[Texte fourni]

* * * * * * * * *

Pierre l’Etourmy 

(Source : Pierre Millet – Almanach 1913) 

Piere L’Etourmy, fils de François et de Julienne Caris, naquit à Quinhu le 14 décembre 1735. Il fut ordonné prêtre en 1765 et vint se fixer à Guenrouët. A cette époque, où le clergé était plus nombreux qu’aujourd’hui, il n’était pas extraordinaire de voir les prêtres résider dans leur paroisse natale, et d’y exercer les fonctions de vicaire ou d’instituteur. Sans doute M. L’Etourmy était prêtre auxiliaire à Guenrouët. En 1769 il fut nommé vicaire au Grand-Fougeray, paroisse importante faisant encore partie de Nantes. Elle fut donnée au diocèse de Rennes par le Concordat. En 1771 il redevint vicaire de Guenrouët et chapelain de Grâce. Il y résidait depuis une vingtaine d’années, quand éclata la Révolution.

L’émeute avait ramené le roi Louis XVI de Versailles à Paris; l’assemblée constituante l’y suivit. Une fois installé, elle s’occupe de donner une constitution nouvelle à la France. Cette constitution fut promulguée le 14 septembre1791. Elle renfermait des réformes politiques et administratives: parmi ces réformes, plusieurs étaient utiles et constituaient un progrès, d’autres étaient mauvaises et injustes: de ce nombre celles qui anéantissaient l’autorité du roi, et celles qui prononcent la confiscation des biens et la constitution civile du clergé. D’après cette constitution les évêques et les curés devaient être nommés par le peuple, les couvent supprimés, les voeux monastiques rompus et les rapports de soumission au Pape et aux évêques annulés. Tout éclésiastique, sous peine d’être privé de ses fonctions et plus tard mis à mort, devait faire le serment d’adhésion à cette constitution. – Reconnaissez dans les associations culturelles du ministre actuel de la séparation, M. Briand, le reproduction de la Constitution civile. Nos ennemis n’inventent donc rien de nouveau pour la persécution.

* * * * * * * * *

[Données enregistrées]
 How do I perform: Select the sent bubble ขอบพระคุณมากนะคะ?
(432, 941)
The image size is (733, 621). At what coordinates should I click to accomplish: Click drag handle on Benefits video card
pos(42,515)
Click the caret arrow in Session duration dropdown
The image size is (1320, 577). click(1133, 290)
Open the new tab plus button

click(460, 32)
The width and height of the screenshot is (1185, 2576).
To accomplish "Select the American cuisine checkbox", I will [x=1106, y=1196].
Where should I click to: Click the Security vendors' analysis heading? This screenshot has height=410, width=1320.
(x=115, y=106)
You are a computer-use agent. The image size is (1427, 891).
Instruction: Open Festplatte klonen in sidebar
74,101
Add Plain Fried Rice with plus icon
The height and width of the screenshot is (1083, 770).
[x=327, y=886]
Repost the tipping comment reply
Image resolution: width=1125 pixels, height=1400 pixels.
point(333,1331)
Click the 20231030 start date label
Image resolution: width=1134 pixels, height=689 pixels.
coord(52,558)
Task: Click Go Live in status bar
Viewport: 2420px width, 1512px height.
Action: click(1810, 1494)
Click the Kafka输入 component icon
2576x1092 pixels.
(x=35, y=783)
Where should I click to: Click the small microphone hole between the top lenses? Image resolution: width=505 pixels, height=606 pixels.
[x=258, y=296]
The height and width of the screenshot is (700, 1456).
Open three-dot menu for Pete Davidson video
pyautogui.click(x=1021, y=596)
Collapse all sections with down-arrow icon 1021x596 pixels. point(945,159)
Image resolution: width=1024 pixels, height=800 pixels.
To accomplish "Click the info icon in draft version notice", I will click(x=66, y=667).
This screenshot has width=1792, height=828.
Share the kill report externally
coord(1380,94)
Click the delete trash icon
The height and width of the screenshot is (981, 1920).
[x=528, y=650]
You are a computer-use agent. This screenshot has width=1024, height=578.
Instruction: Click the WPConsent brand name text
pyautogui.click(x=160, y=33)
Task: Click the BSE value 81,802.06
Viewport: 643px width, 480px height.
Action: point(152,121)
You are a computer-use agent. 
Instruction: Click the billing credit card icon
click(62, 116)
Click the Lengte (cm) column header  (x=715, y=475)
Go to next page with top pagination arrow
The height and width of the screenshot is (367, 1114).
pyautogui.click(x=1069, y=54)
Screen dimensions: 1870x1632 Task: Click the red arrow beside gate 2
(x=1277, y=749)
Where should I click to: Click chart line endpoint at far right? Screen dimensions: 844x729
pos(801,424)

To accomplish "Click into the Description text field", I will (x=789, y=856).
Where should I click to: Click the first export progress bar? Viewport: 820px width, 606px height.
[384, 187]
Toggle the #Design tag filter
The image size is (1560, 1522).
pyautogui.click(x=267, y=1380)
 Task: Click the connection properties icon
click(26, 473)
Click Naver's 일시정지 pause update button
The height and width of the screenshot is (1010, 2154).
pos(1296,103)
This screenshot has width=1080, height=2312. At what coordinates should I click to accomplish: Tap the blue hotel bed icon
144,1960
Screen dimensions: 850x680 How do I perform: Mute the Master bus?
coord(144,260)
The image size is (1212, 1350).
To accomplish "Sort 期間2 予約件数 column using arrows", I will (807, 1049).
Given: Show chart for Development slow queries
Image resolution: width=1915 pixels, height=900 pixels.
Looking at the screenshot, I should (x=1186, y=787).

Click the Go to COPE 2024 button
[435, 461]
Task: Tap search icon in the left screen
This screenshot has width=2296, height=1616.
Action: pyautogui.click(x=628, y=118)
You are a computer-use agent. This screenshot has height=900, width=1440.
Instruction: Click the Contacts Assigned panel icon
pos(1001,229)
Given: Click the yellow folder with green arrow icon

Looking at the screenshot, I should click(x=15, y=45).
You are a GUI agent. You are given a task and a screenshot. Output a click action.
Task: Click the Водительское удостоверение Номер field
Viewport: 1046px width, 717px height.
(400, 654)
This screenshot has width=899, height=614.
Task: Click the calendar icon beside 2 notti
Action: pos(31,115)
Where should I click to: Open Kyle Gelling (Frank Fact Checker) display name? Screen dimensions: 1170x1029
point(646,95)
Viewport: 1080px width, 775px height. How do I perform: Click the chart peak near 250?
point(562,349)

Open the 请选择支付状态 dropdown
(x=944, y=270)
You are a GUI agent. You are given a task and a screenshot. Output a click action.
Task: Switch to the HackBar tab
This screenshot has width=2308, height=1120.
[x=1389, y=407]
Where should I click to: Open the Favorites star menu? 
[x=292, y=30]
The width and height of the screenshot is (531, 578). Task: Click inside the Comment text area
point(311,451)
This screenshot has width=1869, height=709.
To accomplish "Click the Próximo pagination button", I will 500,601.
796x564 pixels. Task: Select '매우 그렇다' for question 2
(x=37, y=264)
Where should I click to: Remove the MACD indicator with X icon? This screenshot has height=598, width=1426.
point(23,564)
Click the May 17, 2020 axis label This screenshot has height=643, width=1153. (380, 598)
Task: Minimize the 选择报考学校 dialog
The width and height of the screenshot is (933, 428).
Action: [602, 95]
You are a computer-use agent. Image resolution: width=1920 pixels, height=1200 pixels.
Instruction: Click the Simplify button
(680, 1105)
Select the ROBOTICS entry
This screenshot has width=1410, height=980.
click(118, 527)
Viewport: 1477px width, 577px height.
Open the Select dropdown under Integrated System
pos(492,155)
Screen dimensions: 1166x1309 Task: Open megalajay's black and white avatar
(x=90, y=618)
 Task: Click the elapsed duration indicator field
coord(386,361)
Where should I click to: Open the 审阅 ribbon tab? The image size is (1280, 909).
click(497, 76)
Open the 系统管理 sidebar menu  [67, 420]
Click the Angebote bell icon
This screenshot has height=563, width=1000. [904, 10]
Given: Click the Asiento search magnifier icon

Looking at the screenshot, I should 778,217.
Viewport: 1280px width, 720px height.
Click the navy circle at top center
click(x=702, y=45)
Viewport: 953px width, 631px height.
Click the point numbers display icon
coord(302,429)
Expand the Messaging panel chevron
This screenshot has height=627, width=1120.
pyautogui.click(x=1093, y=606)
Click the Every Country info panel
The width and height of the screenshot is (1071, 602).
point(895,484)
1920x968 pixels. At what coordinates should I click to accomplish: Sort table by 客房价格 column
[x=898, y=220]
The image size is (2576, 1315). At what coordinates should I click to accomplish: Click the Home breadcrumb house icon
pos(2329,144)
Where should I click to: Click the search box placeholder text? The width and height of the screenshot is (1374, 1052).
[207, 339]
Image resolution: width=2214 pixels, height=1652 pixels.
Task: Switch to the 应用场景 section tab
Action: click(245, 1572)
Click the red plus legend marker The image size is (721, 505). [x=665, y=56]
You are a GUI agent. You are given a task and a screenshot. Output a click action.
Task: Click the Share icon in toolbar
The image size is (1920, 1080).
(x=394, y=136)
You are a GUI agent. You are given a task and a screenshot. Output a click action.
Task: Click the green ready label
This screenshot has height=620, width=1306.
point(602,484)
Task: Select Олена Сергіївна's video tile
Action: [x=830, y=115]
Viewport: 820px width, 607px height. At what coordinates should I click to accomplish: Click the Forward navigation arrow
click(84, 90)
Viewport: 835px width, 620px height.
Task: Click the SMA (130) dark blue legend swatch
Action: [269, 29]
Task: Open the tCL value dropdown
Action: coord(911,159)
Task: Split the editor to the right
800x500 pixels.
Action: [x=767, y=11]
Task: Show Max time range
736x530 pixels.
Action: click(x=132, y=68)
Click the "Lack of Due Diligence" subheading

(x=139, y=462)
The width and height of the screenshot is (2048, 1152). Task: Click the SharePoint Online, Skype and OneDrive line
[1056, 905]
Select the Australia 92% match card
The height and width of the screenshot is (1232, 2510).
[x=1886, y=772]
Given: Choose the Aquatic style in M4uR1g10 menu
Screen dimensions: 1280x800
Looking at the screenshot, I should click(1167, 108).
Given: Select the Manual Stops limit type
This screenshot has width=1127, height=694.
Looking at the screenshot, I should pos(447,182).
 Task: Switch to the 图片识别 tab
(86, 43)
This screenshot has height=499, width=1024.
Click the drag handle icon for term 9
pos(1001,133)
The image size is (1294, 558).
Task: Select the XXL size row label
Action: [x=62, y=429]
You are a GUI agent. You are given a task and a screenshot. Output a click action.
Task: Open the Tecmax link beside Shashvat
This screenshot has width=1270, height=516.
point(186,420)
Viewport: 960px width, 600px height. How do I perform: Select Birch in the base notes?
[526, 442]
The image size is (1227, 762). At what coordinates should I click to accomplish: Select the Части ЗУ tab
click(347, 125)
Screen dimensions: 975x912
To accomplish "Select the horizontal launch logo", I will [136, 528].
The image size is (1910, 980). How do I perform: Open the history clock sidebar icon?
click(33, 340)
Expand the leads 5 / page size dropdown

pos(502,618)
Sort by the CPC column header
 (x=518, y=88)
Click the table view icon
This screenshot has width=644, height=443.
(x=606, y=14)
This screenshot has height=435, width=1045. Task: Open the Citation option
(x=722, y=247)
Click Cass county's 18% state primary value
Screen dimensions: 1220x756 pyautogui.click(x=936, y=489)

* * * * * * * * *

[Consigne A] Renvoie telles quelles les lignes des enregistrements, depuis celle qui contient « The image size is (1227, 762). » jusqu'à la fin des enregistrements, ces deux bornes comprises.
[Consigne B] Reprends le texte sur Pierre L'Etourmy à la suite de sa dernière phrase et poursuis-le.

[Résultat A]
The image size is (1227, 762). At what coordinates should I click to accomplish: Select the Части ЗУ tab
click(347, 125)
Screen dimensions: 975x912
To accomplish "Select the horizontal launch logo", I will [136, 528].
The image size is (1910, 980). How do I perform: Open the history clock sidebar icon?
click(33, 340)
Expand the leads 5 / page size dropdown

pos(502,618)
Sort by the CPC column header
 (x=518, y=88)
Click the table view icon
This screenshot has width=644, height=443.
(x=606, y=14)
This screenshot has height=435, width=1045. Task: Open the Citation option
(x=722, y=247)
Click Cass county's 18% state primary value
Screen dimensions: 1220x756 pyautogui.click(x=936, y=489)

[Résultat B]
Le clergé, tant qu’on ne s         ‘était contenté d’attendre ses intérêts matériels, s’était résigné: maintenant qu’on renversait l’ordre de la juridiction spirituelle, il ne pourrait se taire. Tous les prêtres honnêtes  refusèrent de prêter un serment opposé aux devoirs  de la conscience. Les chemins de l’exil furent dès lors sillonnés de ces pauvres prêtres chassés de la patrie comme d’odieux malfaiteurs. Quelques-un demeurés à leur poste étaient dénoncés, traqués comme des bêtes fauves. M. L’Etourmy fut de nombre. Il se tenait caché dans les environs de Grâce où le pays, connu et très boisé, lui offrait un facile refuge. Estimé d’ailleurs, aucun de ses compatriotes n’eût voulut commettre le lâche forfait de le dénoncer. Voici ce que raconte à ce sujet M.Orain , qui lui survécu et en tenait le récit des témoins eux-mêmes. Nous ne pouvons mieux faire que de le reproduire à la lettre.

Il se retirait souvent dans un bois sur la rivière d’Isac (aujourd’hui le canal)  dans un endroit où elle était profonde mais très peu large, il avait une planche de longueur convenable par le moyen de laquelle, quand il était poursuivi d’un côté, il passait de l’autre. Un jour pendant qu’il était à prendre un léger repos dans sa chaumière il survint  tout à coup un Bleu qui y entra, et qui, ne le connaissant pas lui demanda: « Que fais -tu là? Ne vois-tu pas que je suis à manger un morceau? Est-ce qu’il n’est pas temps avoir bien travaillé? – Tu es un brigand – Moi, un brigand, tu ne t’y connais pas mal: va plutôt demander à ceux du village voisin si je ne suis pas d’ici. – Qu’est-ce que tu as à boire  dans cette bouteille? – C’est du vin, vraiment en veux-tu boire un coup? – Volontiers. – Tiens , mais ne bois pas pourtant pas tout, car je serai bien aise d’en avoir un peu quand j’aurai fini mon ouvrage. » Le bleu en but et s’en alla.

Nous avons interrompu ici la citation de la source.